__Records for this exercise__:
▼

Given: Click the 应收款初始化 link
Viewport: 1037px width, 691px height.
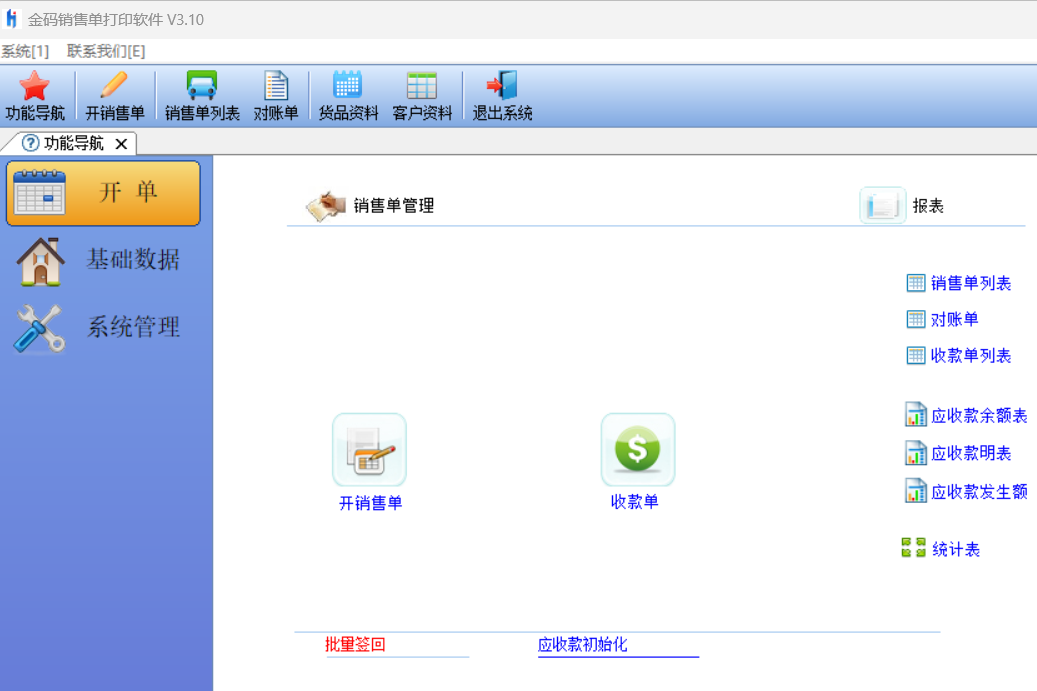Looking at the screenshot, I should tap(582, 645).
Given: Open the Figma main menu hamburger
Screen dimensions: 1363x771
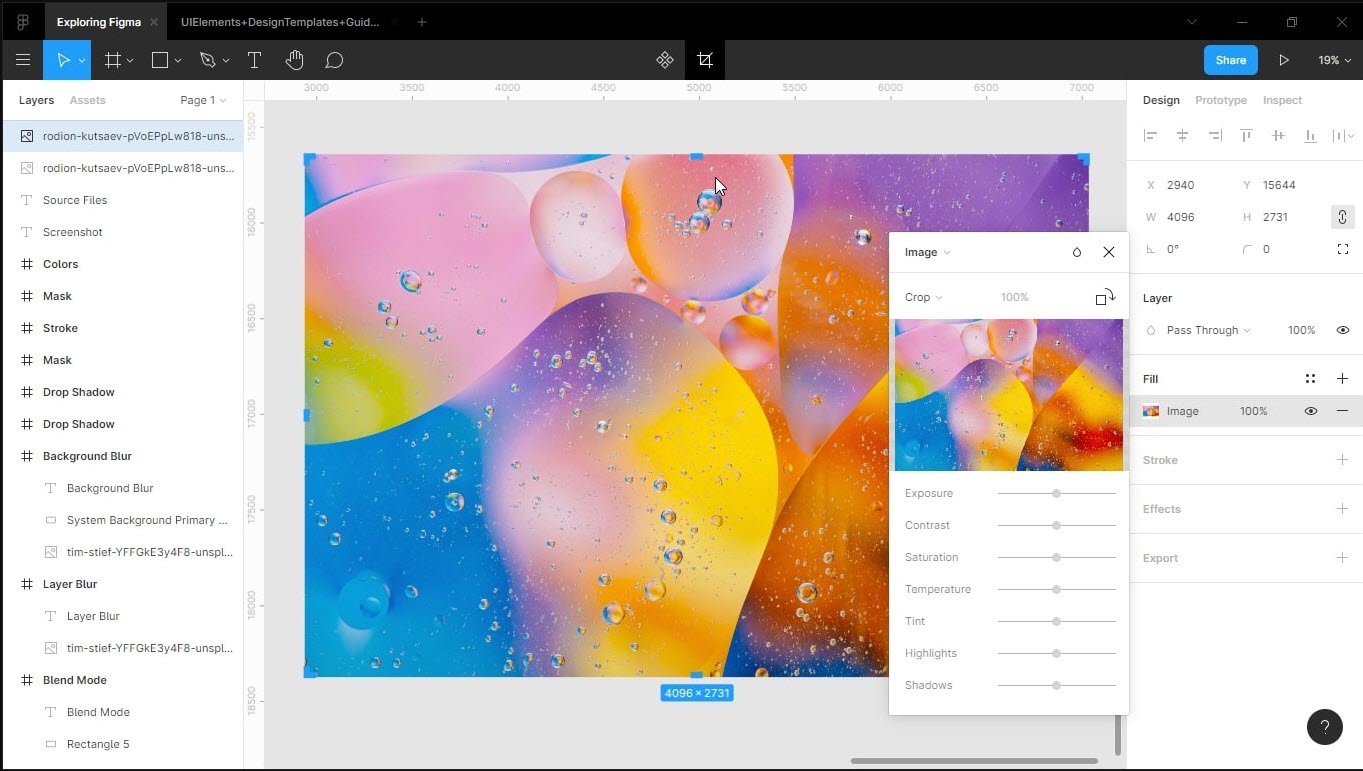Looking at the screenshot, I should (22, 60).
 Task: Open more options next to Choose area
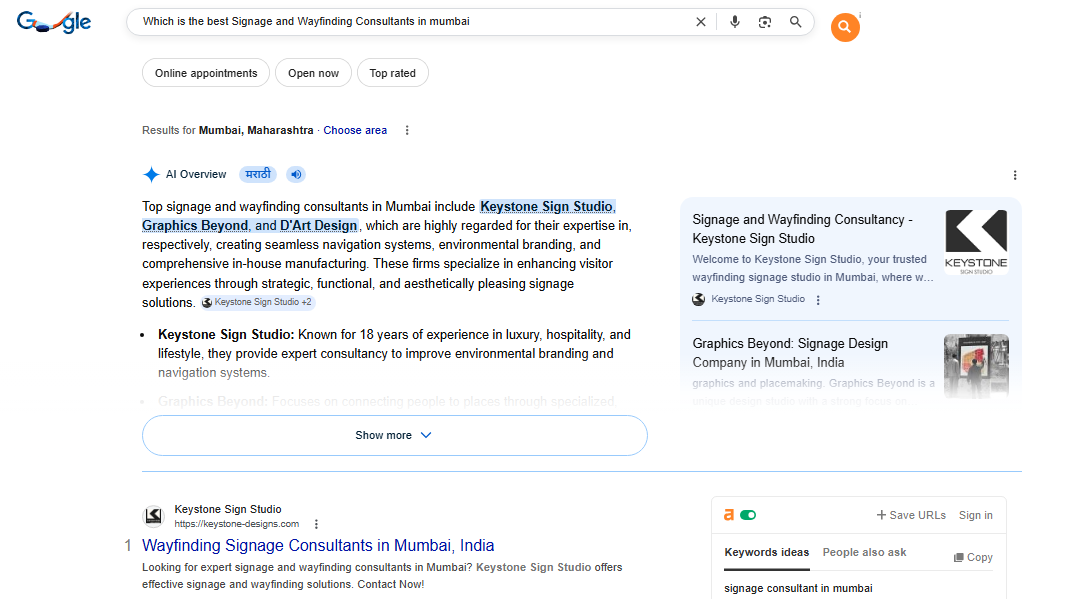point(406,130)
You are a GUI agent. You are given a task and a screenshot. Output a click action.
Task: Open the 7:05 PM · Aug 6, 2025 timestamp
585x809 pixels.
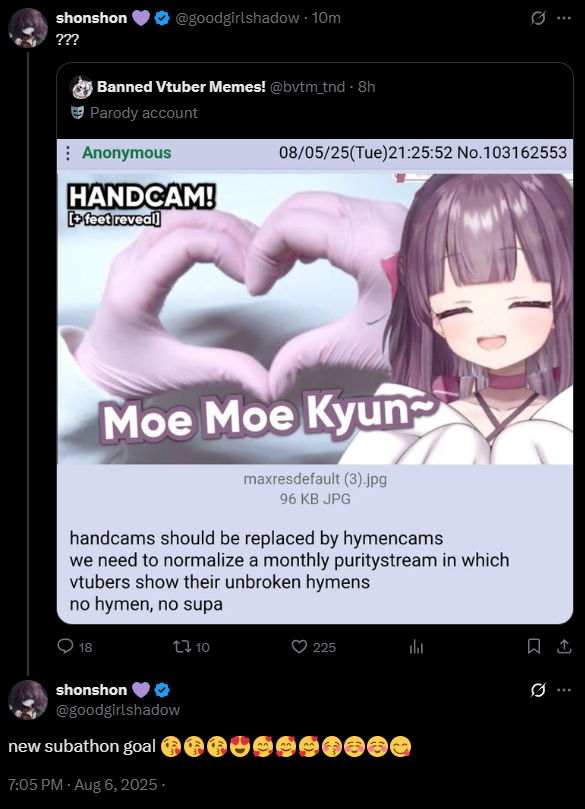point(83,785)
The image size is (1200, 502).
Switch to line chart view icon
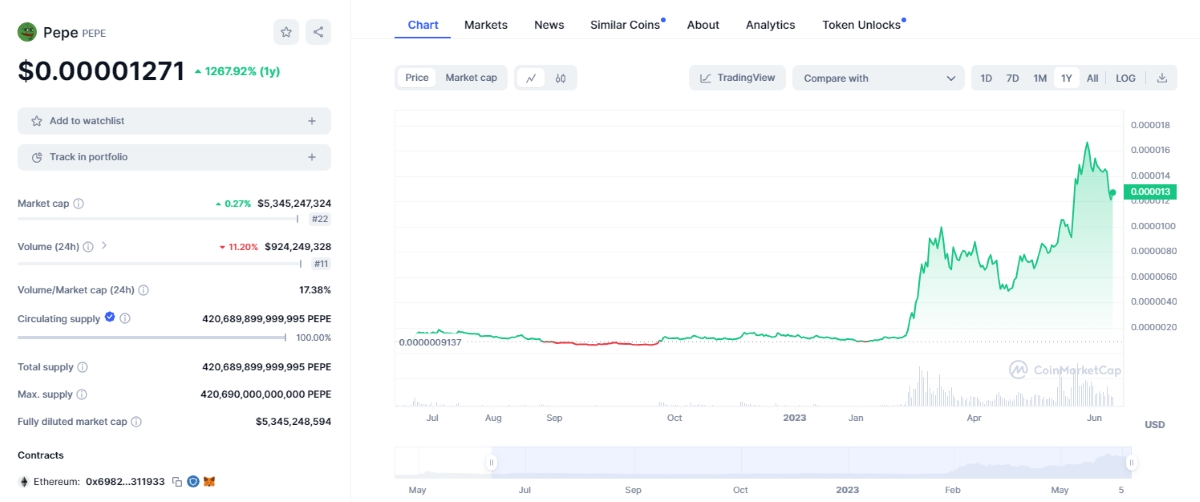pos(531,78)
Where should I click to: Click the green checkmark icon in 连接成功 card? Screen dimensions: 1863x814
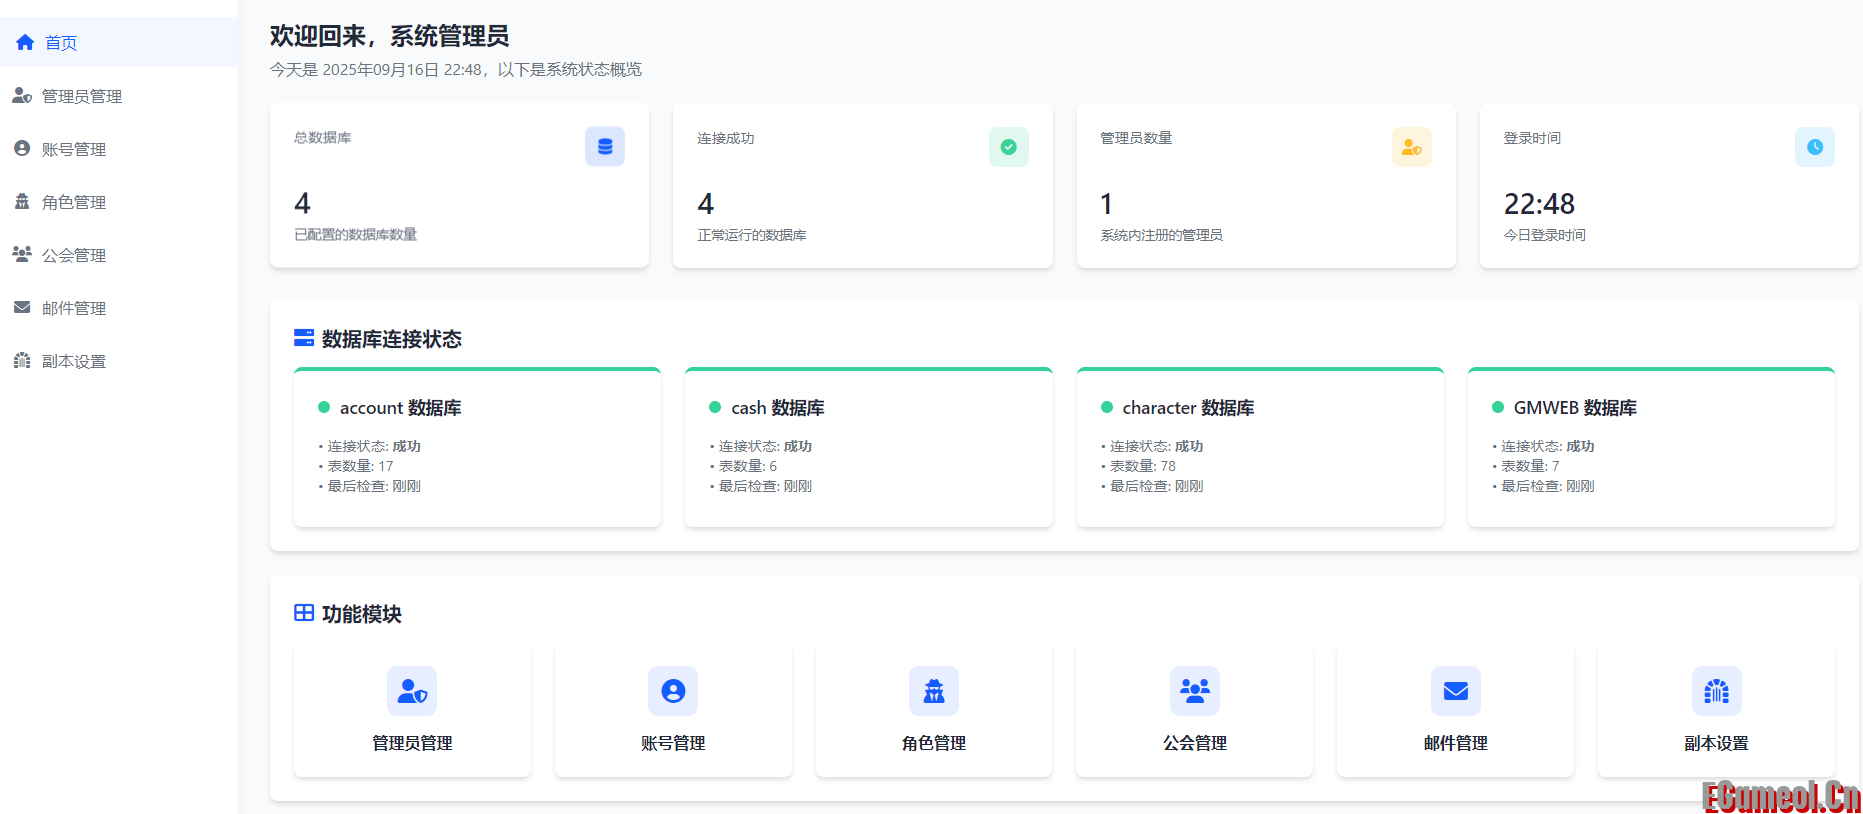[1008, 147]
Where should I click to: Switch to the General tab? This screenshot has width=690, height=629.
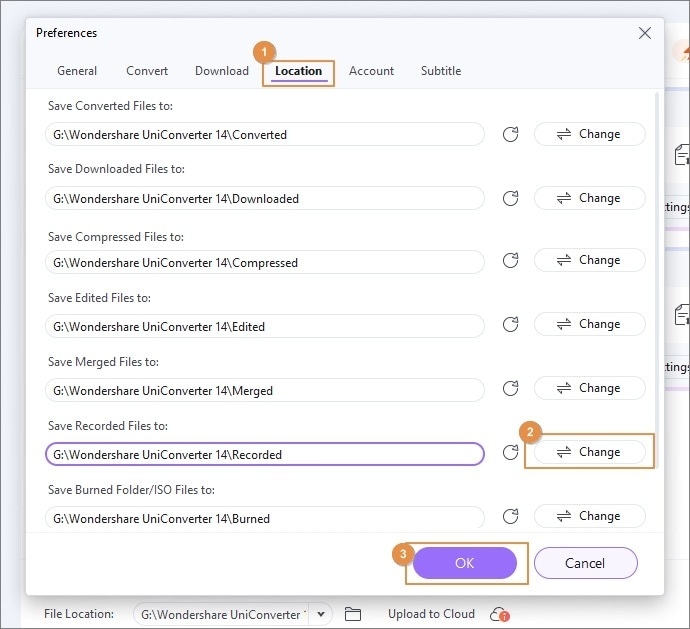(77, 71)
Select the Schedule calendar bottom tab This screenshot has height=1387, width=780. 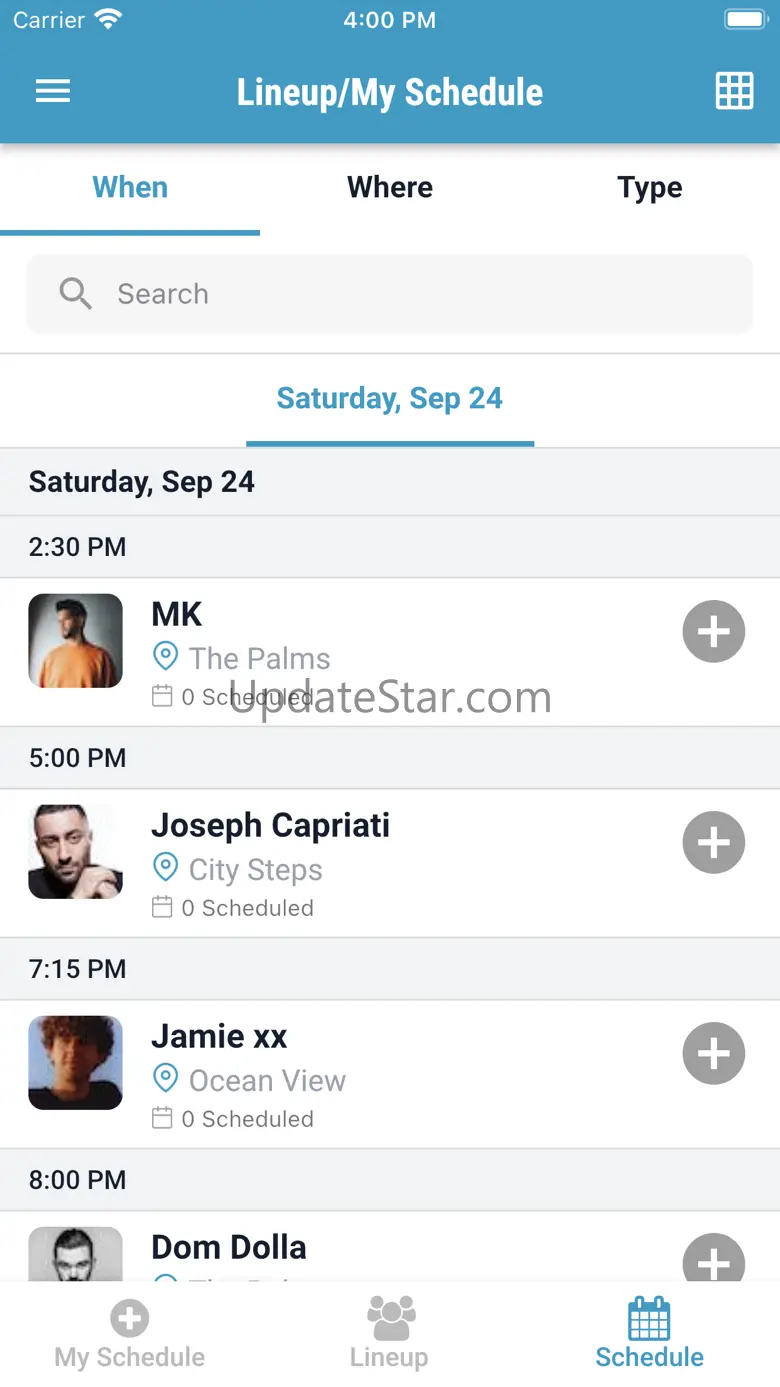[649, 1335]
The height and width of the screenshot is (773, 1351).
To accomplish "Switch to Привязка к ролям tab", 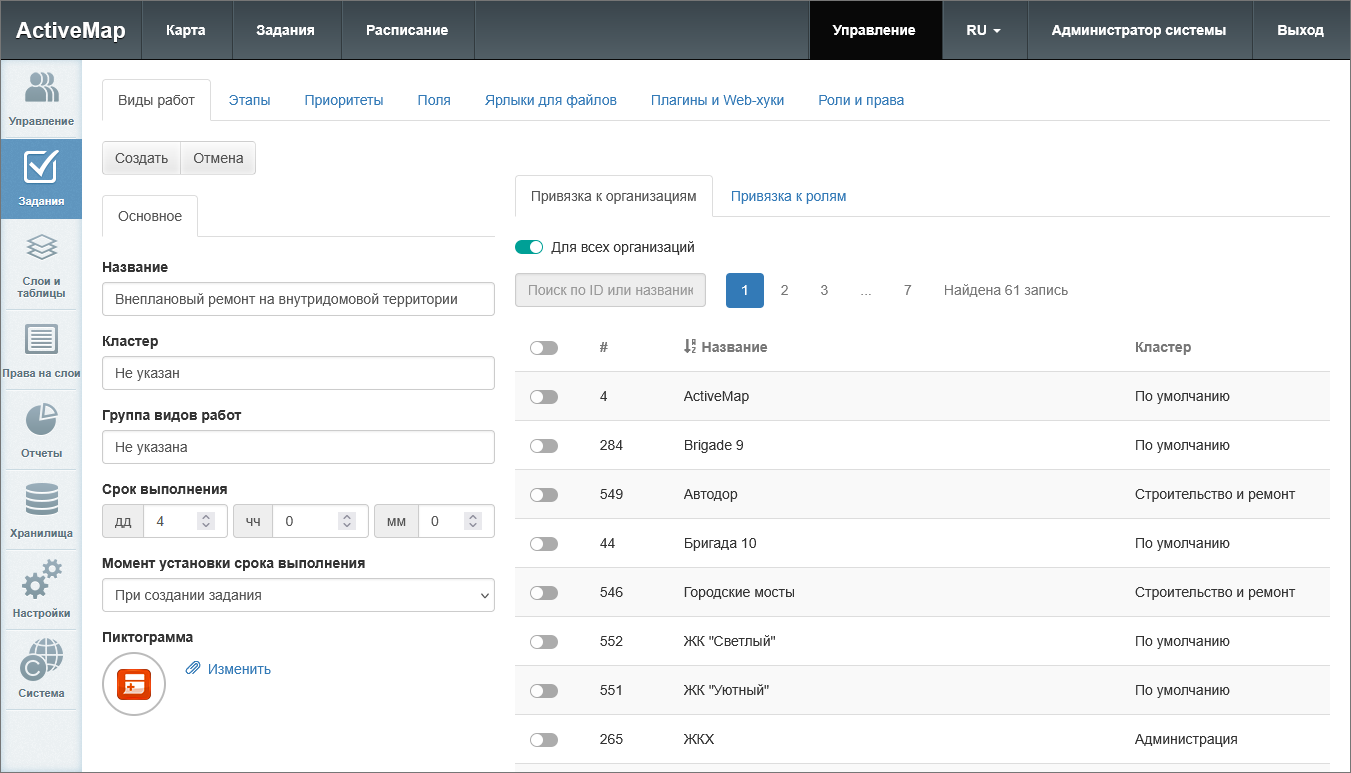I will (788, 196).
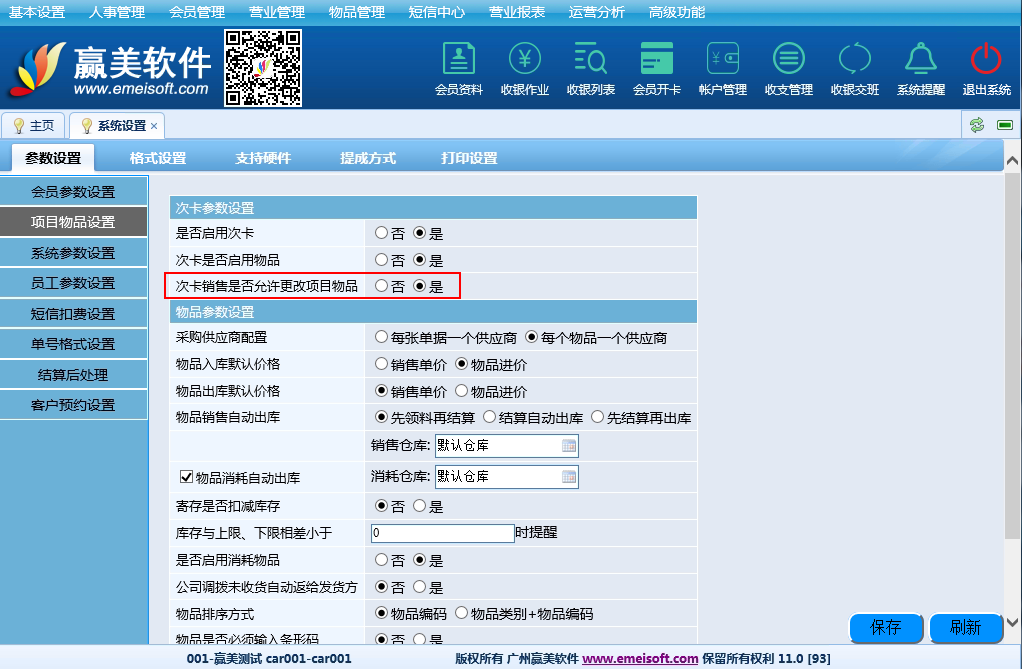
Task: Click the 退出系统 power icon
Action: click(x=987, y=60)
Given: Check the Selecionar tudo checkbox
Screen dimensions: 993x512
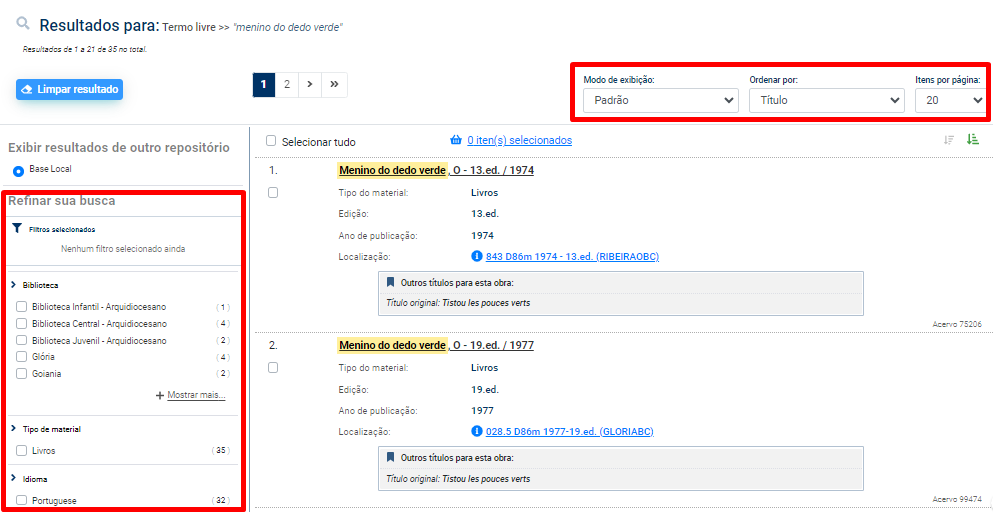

▲

__Work to be completed__: The final stretch of the data, from the line with "Given: Check the Selecionar tudo checkbox" through its last line, is to be retyped exactly; pictures are not part of the copy.

__Answer for the task__:
Given: Check the Selecionar tudo checkbox
Screen dimensions: 993x512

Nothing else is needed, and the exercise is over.